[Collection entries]
- - - - - - -
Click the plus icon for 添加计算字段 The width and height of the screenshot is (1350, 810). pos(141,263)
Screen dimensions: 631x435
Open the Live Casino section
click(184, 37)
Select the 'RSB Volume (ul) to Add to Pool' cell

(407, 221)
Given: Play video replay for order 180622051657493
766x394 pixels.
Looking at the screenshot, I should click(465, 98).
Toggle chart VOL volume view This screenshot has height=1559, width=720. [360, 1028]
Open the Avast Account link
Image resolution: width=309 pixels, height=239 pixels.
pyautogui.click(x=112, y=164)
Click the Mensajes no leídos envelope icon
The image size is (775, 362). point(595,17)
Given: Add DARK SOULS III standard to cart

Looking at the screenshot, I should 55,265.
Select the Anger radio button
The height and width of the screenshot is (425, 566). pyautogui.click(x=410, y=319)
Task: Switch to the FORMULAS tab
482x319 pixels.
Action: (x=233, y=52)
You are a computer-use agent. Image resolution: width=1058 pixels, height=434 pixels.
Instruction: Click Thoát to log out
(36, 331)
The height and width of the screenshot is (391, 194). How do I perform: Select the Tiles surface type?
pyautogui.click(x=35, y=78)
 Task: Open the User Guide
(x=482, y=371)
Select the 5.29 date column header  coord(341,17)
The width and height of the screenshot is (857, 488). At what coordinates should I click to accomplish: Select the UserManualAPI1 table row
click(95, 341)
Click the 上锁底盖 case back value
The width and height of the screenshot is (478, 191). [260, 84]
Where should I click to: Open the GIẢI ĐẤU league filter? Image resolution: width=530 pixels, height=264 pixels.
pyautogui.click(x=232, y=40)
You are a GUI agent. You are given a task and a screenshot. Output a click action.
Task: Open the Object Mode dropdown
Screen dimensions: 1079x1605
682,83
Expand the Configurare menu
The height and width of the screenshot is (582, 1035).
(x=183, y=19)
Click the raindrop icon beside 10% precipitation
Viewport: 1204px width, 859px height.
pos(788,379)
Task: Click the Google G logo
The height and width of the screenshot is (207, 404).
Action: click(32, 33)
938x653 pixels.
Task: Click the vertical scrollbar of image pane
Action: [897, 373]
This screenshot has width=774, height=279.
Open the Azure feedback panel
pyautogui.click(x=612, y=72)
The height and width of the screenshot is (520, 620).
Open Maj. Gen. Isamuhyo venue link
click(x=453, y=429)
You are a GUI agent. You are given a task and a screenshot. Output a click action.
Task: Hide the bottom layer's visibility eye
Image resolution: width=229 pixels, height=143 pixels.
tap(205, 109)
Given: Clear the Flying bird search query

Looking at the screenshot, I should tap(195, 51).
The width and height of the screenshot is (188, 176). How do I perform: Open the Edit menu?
- - - - - - -
### TASK DIRECTIONS
Please print verbatim each line from the first line of the entries above to the line that contains "Task: Open the Object Mode dropdown", inclusive, and nothing more.

### FINAL ANSWER
Click the plus icon for 添加计算字段 The width and height of the screenshot is (1350, 810). pos(141,263)
Screen dimensions: 631x435
Open the Live Casino section
click(184, 37)
Select the 'RSB Volume (ul) to Add to Pool' cell

(407, 221)
Given: Play video replay for order 180622051657493
766x394 pixels.
Looking at the screenshot, I should click(465, 98).
Toggle chart VOL volume view This screenshot has height=1559, width=720. [360, 1028]
Open the Avast Account link
Image resolution: width=309 pixels, height=239 pixels.
pyautogui.click(x=112, y=164)
Click the Mensajes no leídos envelope icon
The image size is (775, 362). point(595,17)
Given: Add DARK SOULS III standard to cart

Looking at the screenshot, I should 55,265.
Select the Anger radio button
The height and width of the screenshot is (425, 566). pyautogui.click(x=410, y=319)
Task: Switch to the FORMULAS tab
482x319 pixels.
Action: (x=233, y=52)
You are a computer-use agent. Image resolution: width=1058 pixels, height=434 pixels.
Instruction: Click Thoát to log out
(36, 331)
The height and width of the screenshot is (391, 194). How do I perform: Select the Tiles surface type?
pyautogui.click(x=35, y=78)
 Task: Open the User Guide
(x=482, y=371)
Select the 5.29 date column header  coord(341,17)
The width and height of the screenshot is (857, 488). At what coordinates should I click to accomplish: Select the UserManualAPI1 table row
click(95, 341)
Click the 上锁底盖 case back value
The width and height of the screenshot is (478, 191). [260, 84]
Where should I click to: Open the GIẢI ĐẤU league filter? Image resolution: width=530 pixels, height=264 pixels.
pyautogui.click(x=232, y=40)
You are a GUI agent. You are given a task and a screenshot. Output a click action.
Task: Open the Object Mode dropdown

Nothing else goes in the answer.